Supplied data Start Marker

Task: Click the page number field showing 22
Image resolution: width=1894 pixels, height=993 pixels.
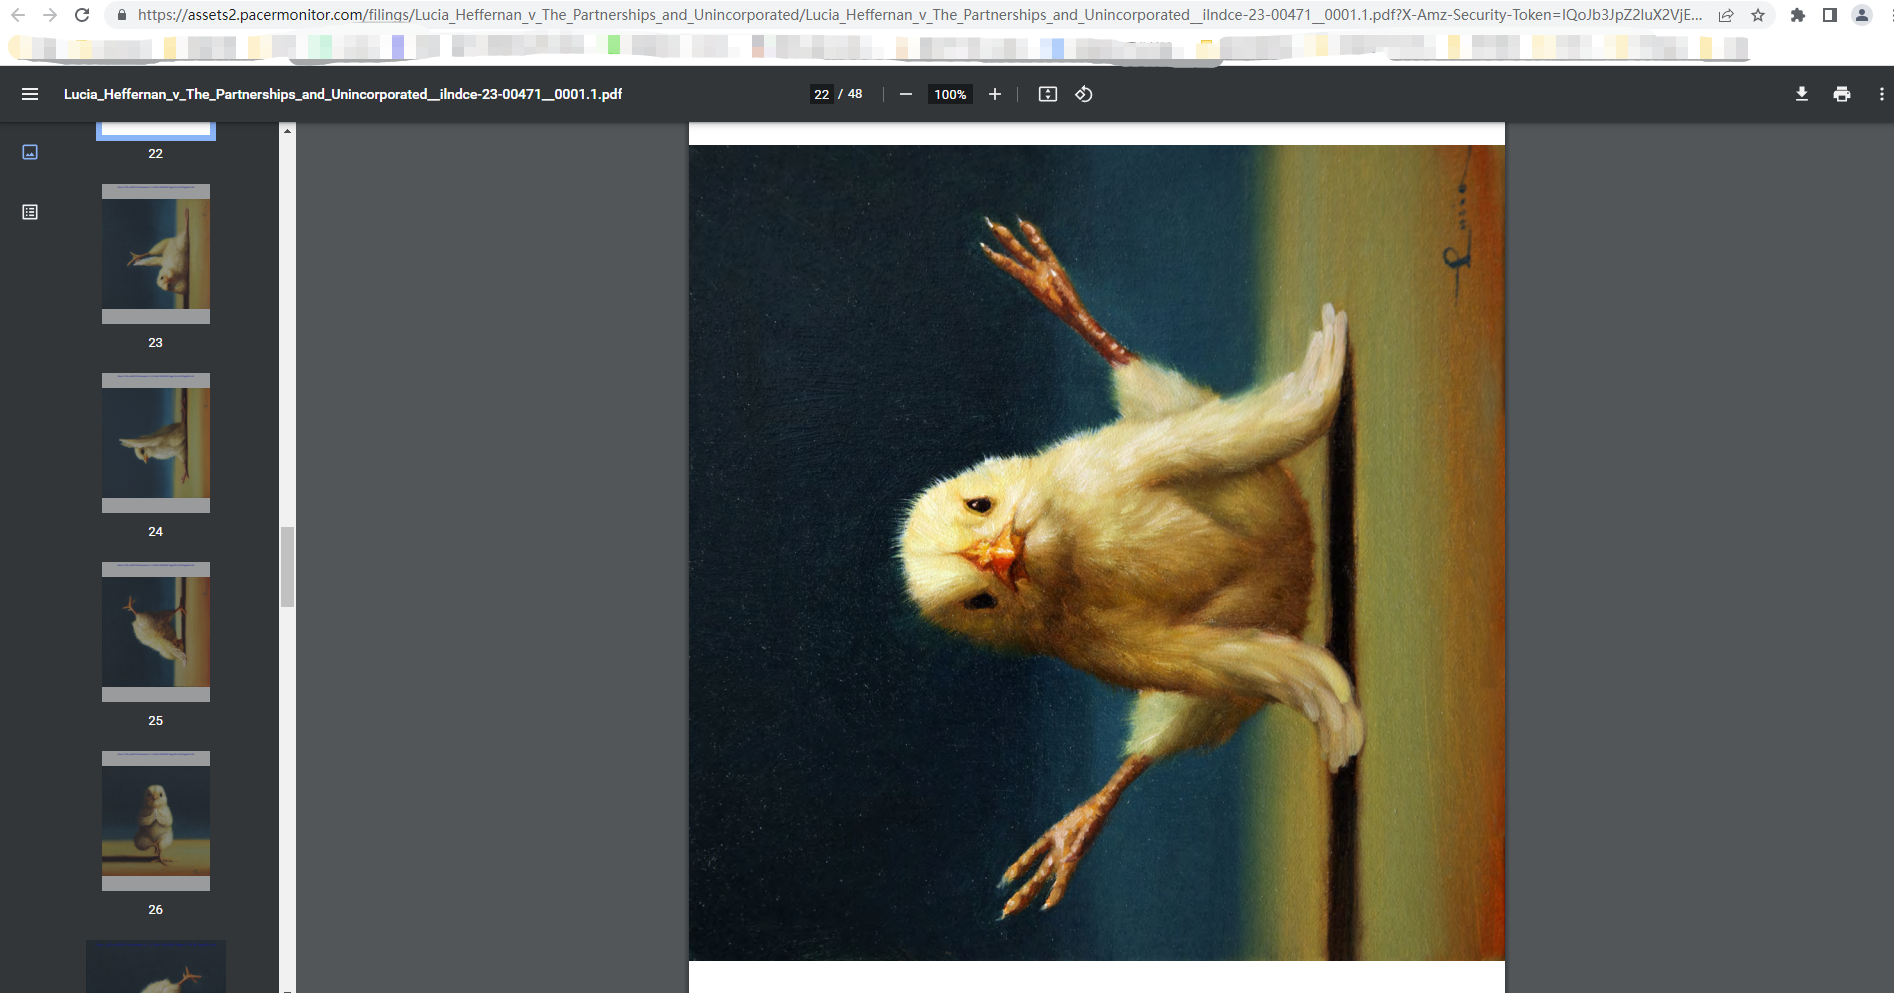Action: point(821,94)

Supplied data End Marker
Supplied data Start Marker

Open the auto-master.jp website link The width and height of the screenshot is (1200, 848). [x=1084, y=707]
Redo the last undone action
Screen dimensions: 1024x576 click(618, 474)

Supplied data End Marker
Supplied data Start Marker

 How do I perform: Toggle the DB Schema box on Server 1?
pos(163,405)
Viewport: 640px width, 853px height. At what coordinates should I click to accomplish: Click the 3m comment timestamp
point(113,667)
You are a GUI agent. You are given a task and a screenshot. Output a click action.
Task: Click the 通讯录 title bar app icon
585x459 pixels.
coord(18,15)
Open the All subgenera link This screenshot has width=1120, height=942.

Supplied data End Marker

Starting at the line that has "Viewport: 640px width, 853px" and ending at the line that has "Open the All", please write out the lines above exactly, leaving out all others.

Viewport: 640px width, 853px height. At what coordinates should I click to accomplish: Click the 3m comment timestamp
point(113,667)
You are a GUI agent. You are given a task and a screenshot. Output a click action.
Task: Click the 通讯录 title bar app icon
585x459 pixels.
coord(18,15)
Open the All subgenera link This screenshot has width=1120, height=942.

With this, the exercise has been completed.